MATTIA TODISCO
Sport

Non è più l’Inter dei fedelissimi. Ora Inzaghi vince con il turnover

Domani con il Frosinone dai quattro ai cinque cambi rispetto alla Champions: così il tecnico ha coinvolto tutti

Non è più l’Inter dei fedelissimi. Ora Inzaghi vince con il turnover

Non è più l’Inter dei fedelissimi. Ora Inzaghi vince con il turnover

L’arma del turnover sta funzionando. Con un calendario così fitto, impegni complicati, è diventato se non un obbligo qualcosa di molto simile per chi come l’Inter è costantemente in campo. La stessa necessità, però, c’era anche negli anni scorsi e non sempre Simone Inzaghi ha dimostrato nei fatti la fiducia nelle seconde linee che sembra avere quest’anno. Da quando è alla guida dell’Inter, infatti, il tecnico ha sempre avuto un avvio di stagione in cui dover organizzare il doppio impegno tra campionato e Champions League, ma cambiamenti così visibili in formazione se n’erano visti meno e soprattutto le partenze erano state più a rilento.
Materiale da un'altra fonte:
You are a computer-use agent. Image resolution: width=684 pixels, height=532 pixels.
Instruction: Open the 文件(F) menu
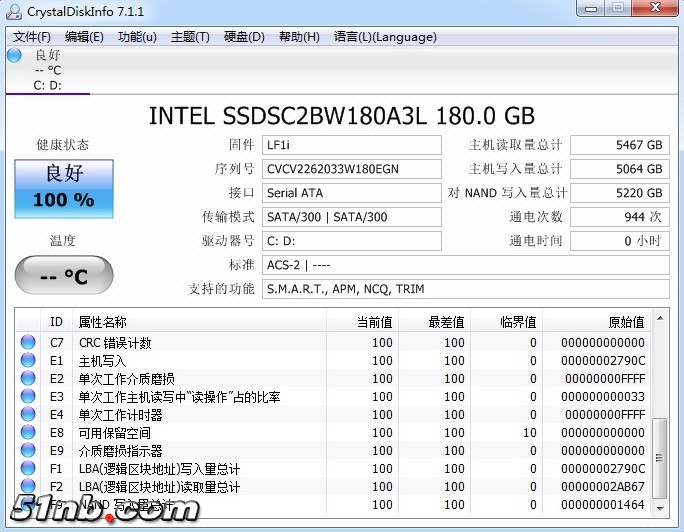pos(32,37)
Le prime voci di instabilità della panchina nerazzurra erano infatti arrivate già in autunno, nella passata stagione, dopo che la squadra aveva accumulato sconfitte nel derby, con la Lazio, con l’Udinese, ma l’Europa aveva dato risposte migliori e la vittoria contro il Barcellona in casa era stata il punto di partenza per rialzarsi. Da quel momento, complici anche le prolungate e importanti assenze di Brozovic e Lukaku, Inzaghi aveva scelto i suoi fedelissimi ed era andato avanti soprattutto con quelli, prima della sosta per il Mondiale e per qualche tempo anche dopo. Il processo di gestione con tanti ricambi tra le due competizioni si è visto per la prima volta in maniera corposa nell’ultima parte della passata stagione. Particolarmente in attacco, dove in pratica il tecnico ha gestito le coppie più che i singoli: Lautaro-Dzeko in Champions, Correa-Lukaku in campionato, col risultato di centrare l’accesso alla finale europea, vincere la Coppa Italia e arrivare nelle prime quattro in A nonostante dodici sconfitte.

Adesso non c’è più Brozovic, che nel frattempo in quel finale di annata ha dato il suo contributo ruotando con Barella, Calhanoglu e Mkhitaryan, ma è stato acquistato Frattesi e l’Asllani visto finora è decisamente più maturo. In difesa è tornato ad altissimi livelli De Vrij, lo scorso anno sorpassato di slancio nelle gerarchie da Acerbi e poi riproposto di rado, mentre Skriniar (rimasto in infermeria praticamente per tre mesi) è stato sostituito con Pavard che si è recentemente infortunato ma allo scorso weekend è stato impiegato spesso da titolare.

Forse giusto in attacco, dove in ogni caso è difficile rinunciare a due giocatori che hanno cominciato il percorso a mille all’ora come Thuram e Lautaro, ci si attendevano numeri un po’ superiori da Sanchez e Arnautovic. Il secondo è stato frenato da un infortunio importante, cause di forza maggiore. Quanto al cileno, Inzaghi gli ha comunque concesso la possibilità di esprimersi, dandogli due opportunità da titolare in Champions e una a Salerno in campionato. Domani sera con il Frosinone le cose non cambieranno: rispetto a Salisburgo ci saranno tra i titolari Dumfries, Barella, Dimarco e Martinez, forse anche De Vrij. In pratica, mezza squadra nuova.